On Turning Into Forty
by
The other day, without any bells or whistles, I slipped off from the thirties. I felt the same sleepiness that morning. There was no apparent shifting of the grade.
I am conscious, maybe, that my agility is not what it was fifteen years ago. I do not leap across the fences. But I am not yet comic. Yonder stout man waddles as if he were a precious bombard. He strains at his forward buttons. Unless he mend his appetite, his shoes will be lost below his waistcoat. Already their tops and hulls, like battered caravels, disappear beneath his fat horizon. With him I bear no fellowship. But although nature has not stuffed me with her sweets to this thick rotundity; alas, despite of tubes and bottles, no shadowy garden flourishes on my top–waving capillary grasses and a prim path between the bush. Rather, I bear a general parade and smooth pleasance open to the glimpses of the moon.
And so at last I have turned into the forties. I remember now how heedlessly I had remarked a small brisk clock ticking upon the shelf as it counted the seconds–paying out to me, as it were, for my pleasure and expense, the brief coinage of my life. I had heard, also, unmindful of the warning, a tall and solemn clock as I lay awake, marking regretfully the progress of the night. And I had been told that water runs always beneath the bridge, that the deepest roses fade, that Time’s white beard keeps growing to his knee. These phrases of wisdom I had heard and others. But what mattered them to me when my long young life lay stretched before me? Nor did the revolving stars concern me–nor the moon, spring with its gaudy brush, nor gray-clad winter. Nor did I care how the wind blew the swift seasons across the earth. Let Time’s horses gallop, I cried. Speed! The bewildering peaks of youth are forward. The inn for the night lies far across the mountains.
But the seconds were entered on the ledger. At last the gray penman has made his footing. The great page turns. I have passed out of the thirties.

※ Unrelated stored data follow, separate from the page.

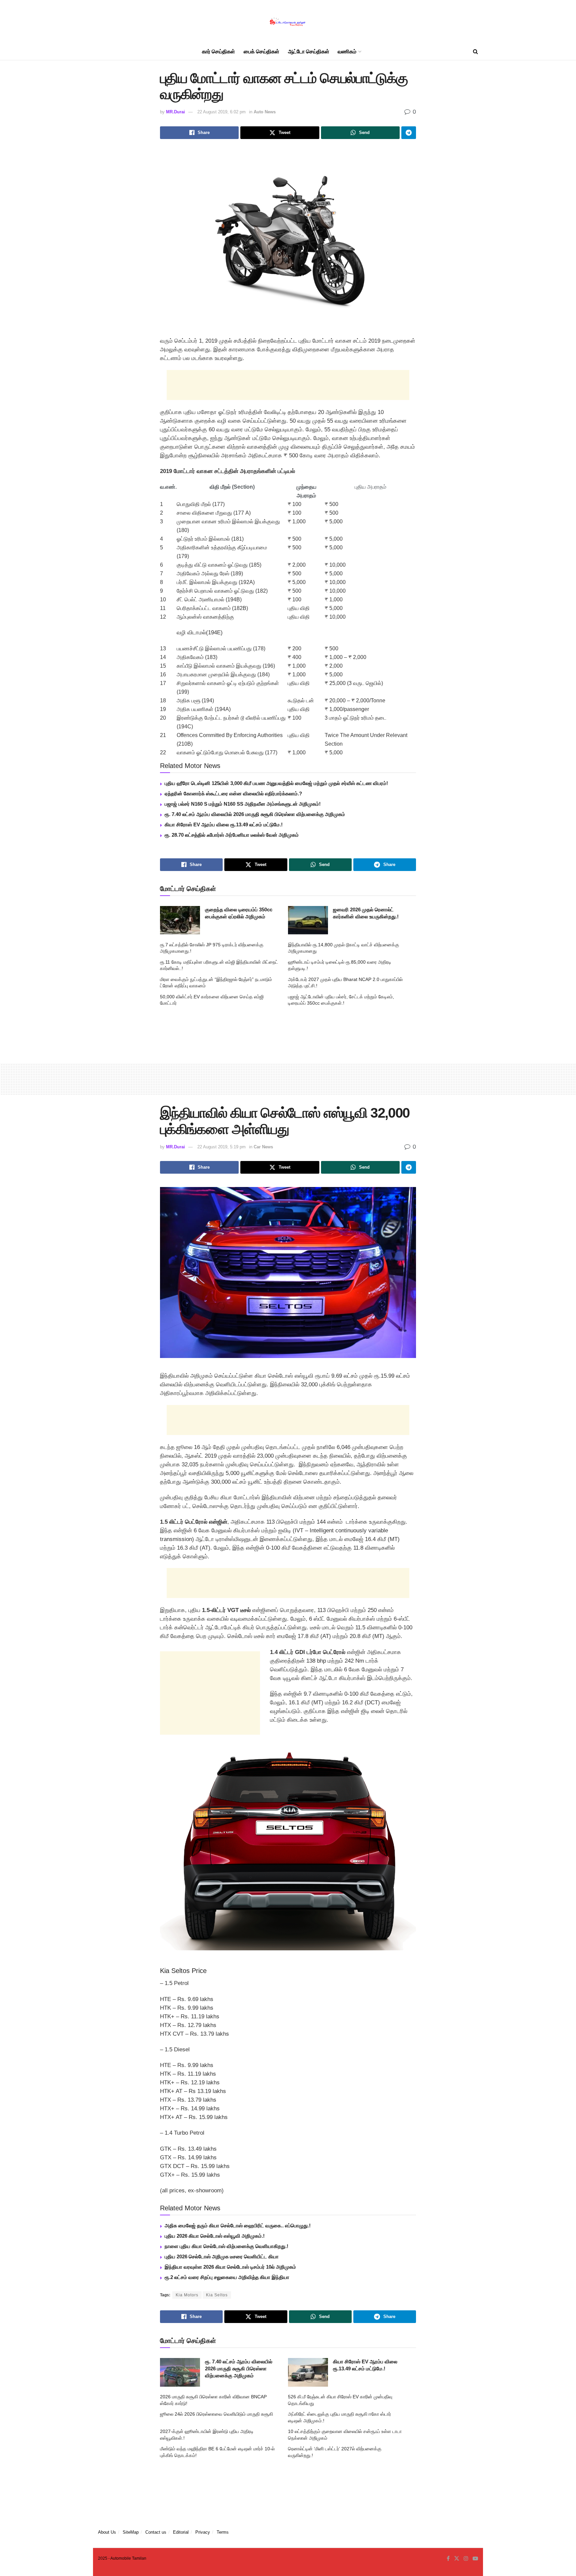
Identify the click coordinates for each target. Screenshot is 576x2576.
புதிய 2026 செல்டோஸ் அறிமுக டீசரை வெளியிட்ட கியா (222, 2256)
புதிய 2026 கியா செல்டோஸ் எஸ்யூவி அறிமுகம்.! (215, 2236)
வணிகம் (347, 51)
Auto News (265, 111)
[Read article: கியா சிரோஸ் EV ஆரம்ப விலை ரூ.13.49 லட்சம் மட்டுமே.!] (308, 2372)
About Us (107, 2532)
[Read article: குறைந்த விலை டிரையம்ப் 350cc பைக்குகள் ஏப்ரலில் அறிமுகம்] (180, 920)
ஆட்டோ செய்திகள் (308, 51)
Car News (263, 1146)
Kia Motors (187, 2295)
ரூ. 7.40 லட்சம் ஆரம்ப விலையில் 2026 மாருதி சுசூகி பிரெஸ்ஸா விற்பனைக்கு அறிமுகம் (255, 814)
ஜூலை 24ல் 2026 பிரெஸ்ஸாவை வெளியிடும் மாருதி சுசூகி (216, 2414)
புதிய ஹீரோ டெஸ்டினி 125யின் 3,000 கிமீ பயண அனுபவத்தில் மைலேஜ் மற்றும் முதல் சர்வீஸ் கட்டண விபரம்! (276, 783)
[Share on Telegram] (408, 132)
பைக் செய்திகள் (261, 51)
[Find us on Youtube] (475, 2559)
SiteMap (131, 2532)
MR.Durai (175, 111)
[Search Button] (475, 51)
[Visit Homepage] (288, 22)
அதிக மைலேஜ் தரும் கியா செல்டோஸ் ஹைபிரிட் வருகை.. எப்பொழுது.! (238, 2225)
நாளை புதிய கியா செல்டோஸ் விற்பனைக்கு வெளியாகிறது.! (226, 2246)
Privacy (202, 2532)
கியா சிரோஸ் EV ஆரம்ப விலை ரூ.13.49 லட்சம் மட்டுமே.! (224, 824)
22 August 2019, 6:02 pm (221, 111)
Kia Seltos (217, 2295)
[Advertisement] (288, 385)
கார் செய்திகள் (218, 51)
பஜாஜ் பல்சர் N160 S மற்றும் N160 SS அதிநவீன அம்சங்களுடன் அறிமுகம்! (243, 804)
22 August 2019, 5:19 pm (221, 1146)
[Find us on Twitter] (456, 2559)
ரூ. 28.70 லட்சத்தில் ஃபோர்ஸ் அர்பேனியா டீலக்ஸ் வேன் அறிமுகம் (232, 835)
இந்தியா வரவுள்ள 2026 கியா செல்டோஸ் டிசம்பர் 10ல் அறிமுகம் (230, 2267)
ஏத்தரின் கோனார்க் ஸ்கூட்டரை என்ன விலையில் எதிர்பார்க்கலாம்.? (233, 793)
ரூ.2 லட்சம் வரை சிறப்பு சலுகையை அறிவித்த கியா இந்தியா (227, 2277)
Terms (223, 2532)
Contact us (155, 2532)
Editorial (181, 2532)
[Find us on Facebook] (448, 2559)
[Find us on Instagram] (466, 2559)
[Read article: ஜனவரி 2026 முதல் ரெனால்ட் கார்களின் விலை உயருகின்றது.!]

I am not given to brooding on my age. It is only by checking the years on my fingers that I am able to reckon the time of my birth. In the election booth, under a hard eye, I fumble the years and invite suspicion. Eighteen hundred and seventy-eight, I think it was. But even this salient fact–this milepost on my eternity–I remember most quickly by the recollection of a jack-knife acquired on my tenth birthday. By way of celebration on that day, having selected the longest blade, I cut the date–1888–in the kitchen woodwork with rather a pretty flourish when the cook was out. The swift events that followed the discovery–the dear woman paddled me with a great spoon through the door–fastened the occurrence in my memory.
It was about the year of the jack-knife that there lived in our neighborhood a bad boy whose name was Elmer. I would have quite forgotten him except that I met him on the pavement a few weeks ago. He was the bully of our street–a towering rogue with red hair and one suspender. I remember a chrome bandage which he shifted from toe to toe. This lad was of larger speech than the rest of us and he could spit between his teeth. He used to snatch the caps of the younger boys and went off with our baseball across the fences. He was wrapped, too, in mystery, and it was rumored–softly from ear to ear–that once he had been arrested and taken to the station-house.
And yet here he was, after all these years, not a bearded brigand with a knife sticking from his boot, but a mild undersized man, hat in hand, smiling at me with pleasant cordiality. His red hair had faded to a harmless carrot. From an overtopping rascal he had dwindled to my shoulder. It was as strange and incomprehensible as if the broken middle-aged gentleman, my familiar neighbor across the street who nods all day upon his step, were pointed out to me as Captain Kidd retired. Can it be that all villains come at last to a slippered state? Does Dick Turpin of the King’s highway now falter with crutch along a garden path? And Captain Singleton, now that his last victim has walked the plank–does he doze on a sunny bench beneath his pear tree? Is no blood or treasure left upon the earth? Do all rascals lose their teeth? “Good evening, Elmer,” I said, “it has been a long time since we have met.” And I left him agreeable and smiling.